# To do
Rewrite the lines below so that every occurrence of "computer-use agent" becomes "screen assistant", and leave everything else unchanged.

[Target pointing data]
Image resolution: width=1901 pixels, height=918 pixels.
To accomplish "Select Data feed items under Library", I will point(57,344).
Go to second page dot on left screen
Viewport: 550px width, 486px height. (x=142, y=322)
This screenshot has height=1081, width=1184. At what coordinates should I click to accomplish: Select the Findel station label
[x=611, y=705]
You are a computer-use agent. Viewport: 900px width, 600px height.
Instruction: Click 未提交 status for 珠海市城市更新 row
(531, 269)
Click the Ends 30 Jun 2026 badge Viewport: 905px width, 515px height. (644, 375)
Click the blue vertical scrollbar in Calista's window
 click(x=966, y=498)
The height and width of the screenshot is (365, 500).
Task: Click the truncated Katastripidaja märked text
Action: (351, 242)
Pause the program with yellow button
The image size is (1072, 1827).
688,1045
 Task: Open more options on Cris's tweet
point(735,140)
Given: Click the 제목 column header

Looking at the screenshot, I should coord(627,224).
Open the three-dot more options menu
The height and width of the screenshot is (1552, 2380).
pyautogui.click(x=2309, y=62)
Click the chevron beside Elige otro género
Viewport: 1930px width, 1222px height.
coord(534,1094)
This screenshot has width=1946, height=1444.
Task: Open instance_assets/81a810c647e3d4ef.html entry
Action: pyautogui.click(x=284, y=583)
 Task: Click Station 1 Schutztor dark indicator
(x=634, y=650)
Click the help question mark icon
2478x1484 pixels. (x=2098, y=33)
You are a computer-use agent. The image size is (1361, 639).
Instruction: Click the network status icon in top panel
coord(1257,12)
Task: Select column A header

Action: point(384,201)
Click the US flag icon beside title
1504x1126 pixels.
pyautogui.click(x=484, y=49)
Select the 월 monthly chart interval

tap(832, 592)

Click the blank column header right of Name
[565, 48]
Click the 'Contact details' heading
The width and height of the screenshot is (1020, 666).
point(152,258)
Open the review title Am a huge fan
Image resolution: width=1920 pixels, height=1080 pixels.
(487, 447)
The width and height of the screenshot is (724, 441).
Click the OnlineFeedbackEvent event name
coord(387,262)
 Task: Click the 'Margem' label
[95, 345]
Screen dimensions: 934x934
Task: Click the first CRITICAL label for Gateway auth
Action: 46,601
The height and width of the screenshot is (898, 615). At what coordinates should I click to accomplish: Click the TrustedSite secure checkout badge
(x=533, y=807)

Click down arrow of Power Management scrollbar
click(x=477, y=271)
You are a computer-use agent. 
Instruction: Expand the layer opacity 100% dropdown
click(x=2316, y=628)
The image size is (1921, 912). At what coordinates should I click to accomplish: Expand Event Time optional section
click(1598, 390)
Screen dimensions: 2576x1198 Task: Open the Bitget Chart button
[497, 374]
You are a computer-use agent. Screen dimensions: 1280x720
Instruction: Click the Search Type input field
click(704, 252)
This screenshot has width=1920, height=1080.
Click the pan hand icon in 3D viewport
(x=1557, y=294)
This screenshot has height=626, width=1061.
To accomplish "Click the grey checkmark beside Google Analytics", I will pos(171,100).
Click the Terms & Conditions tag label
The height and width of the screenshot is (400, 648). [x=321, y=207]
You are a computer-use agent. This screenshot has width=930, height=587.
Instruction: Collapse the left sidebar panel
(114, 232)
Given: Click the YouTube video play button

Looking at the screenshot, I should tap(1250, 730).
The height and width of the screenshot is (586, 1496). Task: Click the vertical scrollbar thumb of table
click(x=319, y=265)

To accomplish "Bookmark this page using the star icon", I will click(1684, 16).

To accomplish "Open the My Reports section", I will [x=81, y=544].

# Solution below
Image resolution: width=1901 pixels, height=918 pixels.
To accomplish "Select Data feed items under Library", I will point(57,344).
Go to second page dot on left screen
Viewport: 550px width, 486px height. (x=142, y=322)
This screenshot has height=1081, width=1184. At what coordinates should I click to accomplish: Select the Findel station label
[x=611, y=705]
You are a screen assistant. Viewport: 900px width, 600px height.
Instruction: Click 未提交 status for 珠海市城市更新 row
(531, 269)
Click the Ends 30 Jun 2026 badge Viewport: 905px width, 515px height. (644, 375)
Click the blue vertical scrollbar in Calista's window
 click(x=966, y=498)
The height and width of the screenshot is (365, 500).
Task: Click the truncated Katastripidaja märked text
Action: (351, 242)
Pause the program with yellow button
The image size is (1072, 1827).
688,1045
 Task: Open more options on Cris's tweet
point(735,140)
Given: Click the 제목 column header

Looking at the screenshot, I should coord(627,224).
Open the three-dot more options menu
The height and width of the screenshot is (1552, 2380).
pyautogui.click(x=2309, y=62)
Click the chevron beside Elige otro género
Viewport: 1930px width, 1222px height.
coord(534,1094)
This screenshot has width=1946, height=1444.
Task: Open instance_assets/81a810c647e3d4ef.html entry
Action: pyautogui.click(x=284, y=583)
 Task: Click Station 1 Schutztor dark indicator
(x=634, y=650)
Click the help question mark icon
2478x1484 pixels. (x=2098, y=33)
You are a screen assistant. The image size is (1361, 639).
Instruction: Click the network status icon in top panel
coord(1257,12)
Task: Select column A header

Action: point(384,201)
Click the US flag icon beside title
1504x1126 pixels.
pyautogui.click(x=484, y=49)
Select the 월 monthly chart interval

tap(832, 592)

Click the blank column header right of Name
[565, 48]
Click the 'Contact details' heading
The width and height of the screenshot is (1020, 666).
point(152,258)
Open the review title Am a huge fan
Image resolution: width=1920 pixels, height=1080 pixels.
(487, 447)
The width and height of the screenshot is (724, 441).
Click the OnlineFeedbackEvent event name
coord(387,262)
 Task: Click the 'Margem' label
[95, 345]
Screen dimensions: 934x934
Task: Click the first CRITICAL label for Gateway auth
Action: 46,601
The height and width of the screenshot is (898, 615). At what coordinates should I click to accomplish: Click the TrustedSite secure checkout badge
(x=533, y=807)

Click down arrow of Power Management scrollbar
click(x=477, y=271)
You are a screen assistant. 
Instruction: Expand the layer opacity 100% dropdown
click(x=2316, y=628)
The image size is (1921, 912). At what coordinates should I click to accomplish: Expand Event Time optional section
click(1598, 390)
Screen dimensions: 2576x1198 Task: Open the Bitget Chart button
[497, 374]
You are a screen assistant. Screen dimensions: 1280x720
Instruction: Click the Search Type input field
click(704, 252)
This screenshot has width=1920, height=1080.
Click the pan hand icon in 3D viewport
(x=1557, y=294)
This screenshot has height=626, width=1061.
To accomplish "Click the grey checkmark beside Google Analytics", I will pos(171,100).
Click the Terms & Conditions tag label
The height and width of the screenshot is (400, 648). [x=321, y=207]
You are a screen assistant. This screenshot has width=930, height=587.
Instruction: Collapse the left sidebar panel
(114, 232)
Given: Click the YouTube video play button

Looking at the screenshot, I should tap(1250, 730).
The height and width of the screenshot is (586, 1496). Task: Click the vertical scrollbar thumb of table
click(x=319, y=265)

To accomplish "Bookmark this page using the star icon", I will click(1684, 16).

To accomplish "Open the My Reports section", I will [x=81, y=544].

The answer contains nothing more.